Las voluntarias Xisca Adrover y Celia Rivera daban los bocadillos. | Jaume Morey

TW
4

Desde que se decretó el estado de alarma por el coronavirus, hace una docena de días, las colas de personas frente a la iglesia de los Caputxins esperando para un bocadillo se han acortado o han prácticamente desaparecido. No solo porque desde el estallido de la pandemia ponerse en una cola conlleve un riesgo –que también–, sino porque desde que se dictó el confinamiento acuden menos usuarios.

Fra Gil Parés, responsable del servicio, explica que actualmente sirven unos 150 bocadillos al día frente a los 200 o 250 que donaban antes del estado de alarma. «Supongo que se explica porque ahora las personas sin hogar se tienen que alojar en los polideportivos de Sant Ferran o de Son Moix [y desde el miércoles por la noche, también en el hipódromo de Son Pardo] y comen allí o ya se quedan por la zona», trata de explicarse el hermano capuchino. «Pero también he observado que vienen menos mujeres, y especialmente menos mujeres musulmanas, que hasta hace dos semanas eran habituales», añade. ¿La razón? «Lo ignoro, no sabría explicarlo... En realidad parece que el tipo de usuario ha cambiado. Antes solían venir más personas sin hogar, gente que vive en la calle, mientras que ahora tenemos a personas que viven en pisos, gente con residencia».

Noticias relacionadas

A los que van a por comida a los Caputxins no se les pide ni pregunta nada, simplemente se les ofrece un almuerzo. Ayer tocaba un bocadillo, leche, un yogur y agua. Y limones –por la mañana alguien había dejado un cajón– para los que quisieran.

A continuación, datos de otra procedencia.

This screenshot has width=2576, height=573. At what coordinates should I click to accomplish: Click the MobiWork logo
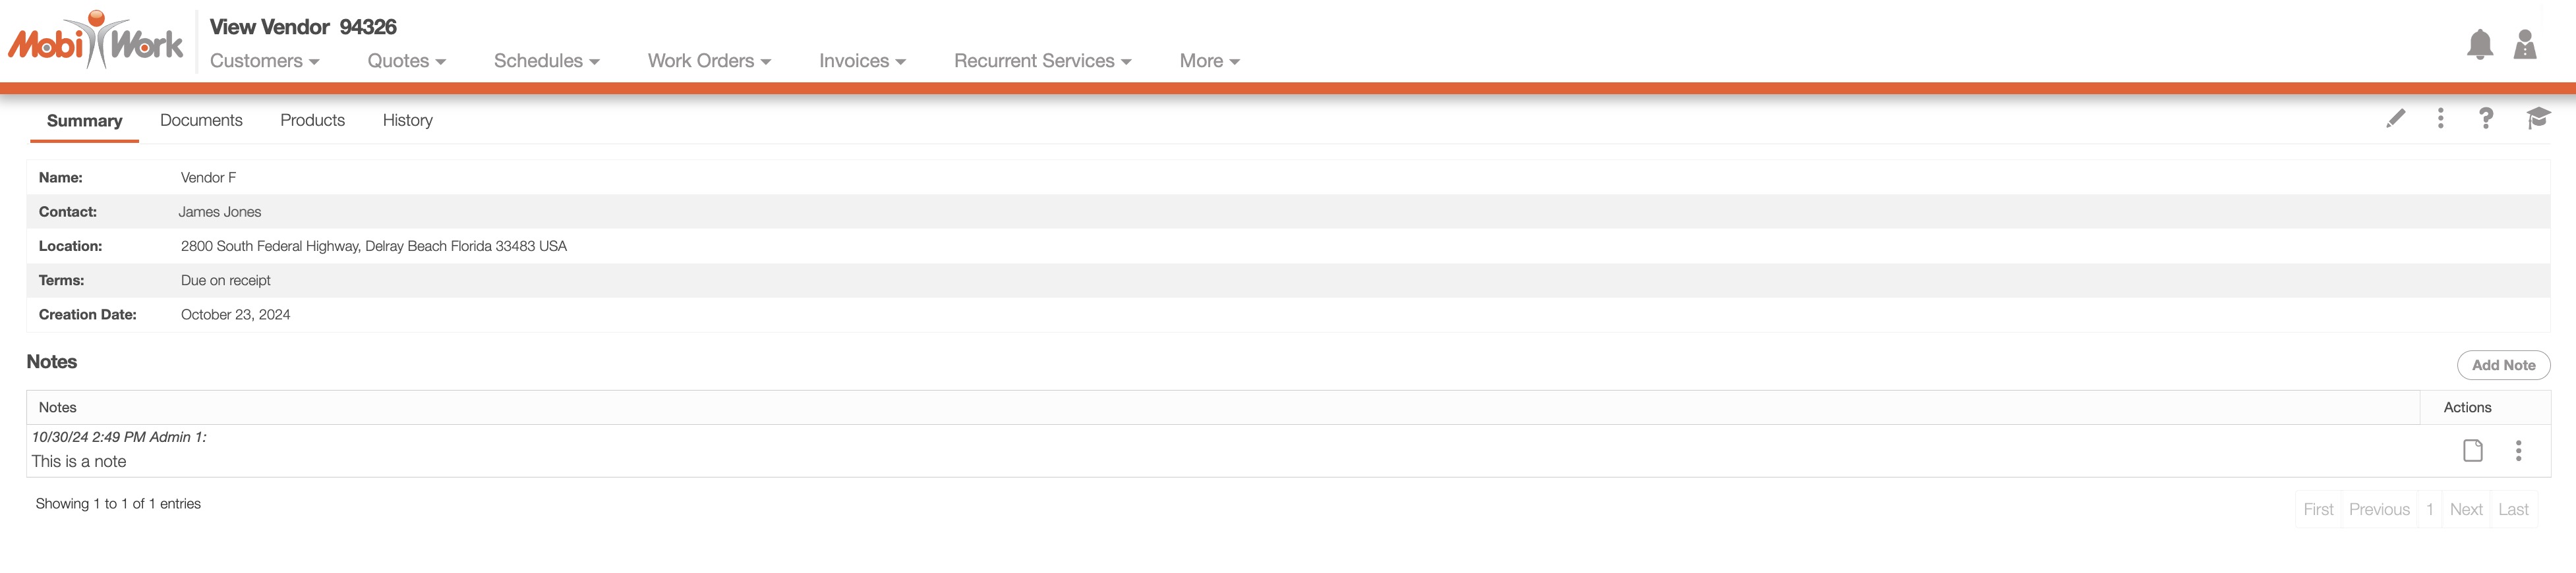click(x=96, y=42)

Los usuarios prefieren no hablar con la prensa. «Tenemos prisa y no podemos permanecer en la calle», se despacha una pareja que se marcha casi corriendo. Poco después llega Fernando, que sí accede a explicar su testimonio. Cuenta que se aloja en un almacén abandonado y que acude a los Caputxins y a veces a Zaqueo o Tardor. «Agradezco lo que me dan, porque las instituciones públicas no me ofrecen nada. Como estoy empadronado en Las Palmas, donde he residido hasta recientemente, en Cort y el Consell me dicen que no soy mallorquín y que no puedo acceder a su asistencia».

Celia Rivera y Xisca Adrover son dos voluntarias que preparan los bocadillos. Llevan mascarilla y guantes. «Yo no tengo miedo. Mi marido es médico y me dijo que si me protegía correctamente no había que temer al coronavirus», explica Xisca. Las dos ratifican que vienen menos mujeres y añaden que los ‘proveedores’ han cambiado. «Antes las cafeterías nos dejaban comida, pero están cerradas. Últimamente vienen restaurantes, llevan género perecedero que supongo no pueden despachar».